While the Tiananmen Square massacre is something not acknowledged openly by Beijing's government, the square is still worth a visit. Rules are strict on what is allowed in the square (no cameras, no dancing, no outside food) so it probably won't be one of those places you remember as 'fun', but there are certain things we must bear witness to.
[From top: 1) The entrance gate into the Forbidden City, 2) Stone steps to one of the many receiving rooms where the Empresses would have gathered, 3) A famous wall carving of 2 dragons- an important symbol in Chinese culture, 4) The details of the ceilings and wall mounts are almost too beautiful, 5) Children outside the Forbidden City wearing tiaras like the Empresses wore]
This grand palace, once reserved for royalty only, takes hours to get through- but the grandeur of the space is otherworldly. It's located near Tiananmen Square, so I'd recommend doing them in the same day. You can hire a guide or rent headsets that'll narrate your journey through the historic site.
I loved lingering around some of the royal waiting rooms and soaking it all in. Also, about halfway through the Forbidden City, there's a courtyard where you can buy ice cream bars and sit on the same stone benches where the Emperor's wives would have sat. As I was licking some Mongolian ice cream, I was thinking about how different this site was to all the princess fairy tales I know.
I spent the whole time dreaming about the princesses that would've lived there. What were they like? What were their secrets? Did they long to escape the palace, which was essentially a gilded cage? Why do we idolize princesses so much, anyway?

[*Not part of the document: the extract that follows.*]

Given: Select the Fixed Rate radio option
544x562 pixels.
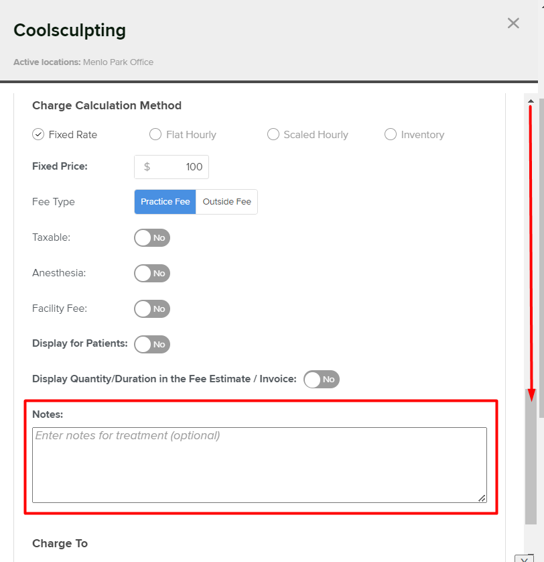Looking at the screenshot, I should point(38,134).
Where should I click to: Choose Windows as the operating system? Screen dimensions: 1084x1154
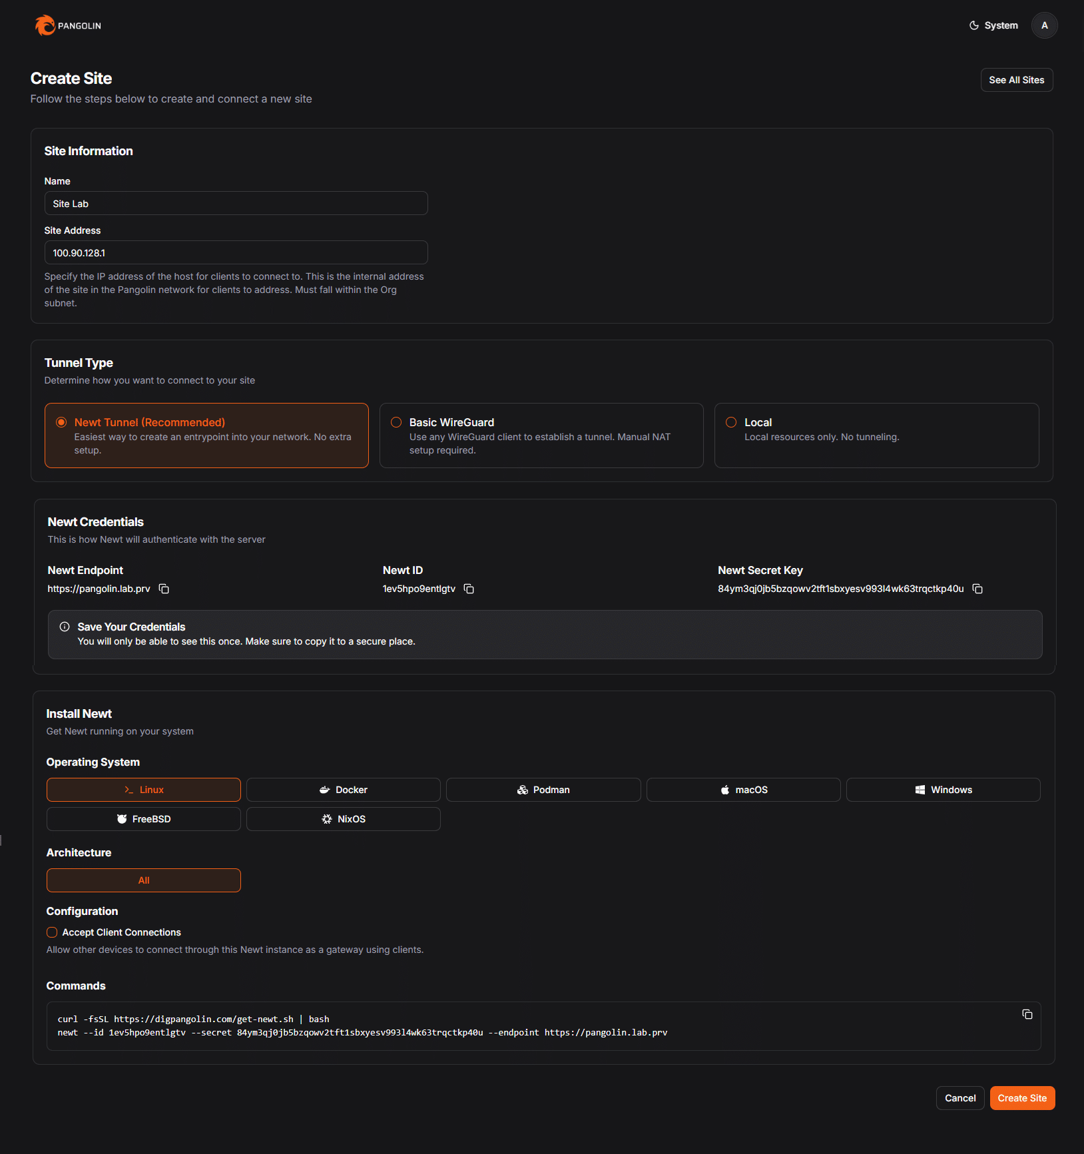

The headset in my ear told the story of a young Empress who was taken to the palace as a teen. The Emperor loved her so much that his first wife drowned her in one of the palace's wells, fearing the competition between them. Apparently the Emperor never recovered from the loss.
It was like walking through a dark fairy tale. I could see the well's silhouette from the courtyard's doorway, and couldn't bring myself to go near it.
When looking for souvenirs, you owe it to yourself to go to a pearl or silk market. These bazaars are often multi-level cement structures that sprawl a block or two and are crammed with vendors. You can buy anything from traditional silk scarves to strings of pearls to knock-off handbags and jerseys. Haggling with shop owners and picking up some kitschy treasures feels a lot more unique than hitting the chain stores, and it means you're shopping like a local. These areas are starting to disappear as online shopping booms in China, so scoop up this authentic experience while you can.
Beijing is a city that loves to eat- and it's appetite for the foreign and exotic knows no bounds. Here you can find restaurants dedicated to American Midwest food, Greek cuisine, sushi- anything you can dream up a craving for.
We were lucky enough to spend a leisurely day over tapas at the amazing Puerto 20, an unfussy-yet-fancy Spanish restaurant.
Puerto 20 is hiding in the base of Beijing's soccer stadium, serving what many say is the best Spanish food in the city in an inexplicable location. It's totally surprising and unexpected- a move that feels very Beijing. While away the afternoon with a bottle of white and some small plates in their lush space. The food is so good you'll forget about the weird location and lack of a view.
[Above: An outdoor view of Puerto 20 and my vegan lunch from the restaurant]
Beijing is a city full of surprises. You can eat like a queen. You can dress like royalty. You can walk the halls of Empresses and even wear the same tiaras they did. You can take a subway from the present to an entirely unfamiliar past. You can wander for hours and still be lost.
But what you'll find will be amazing.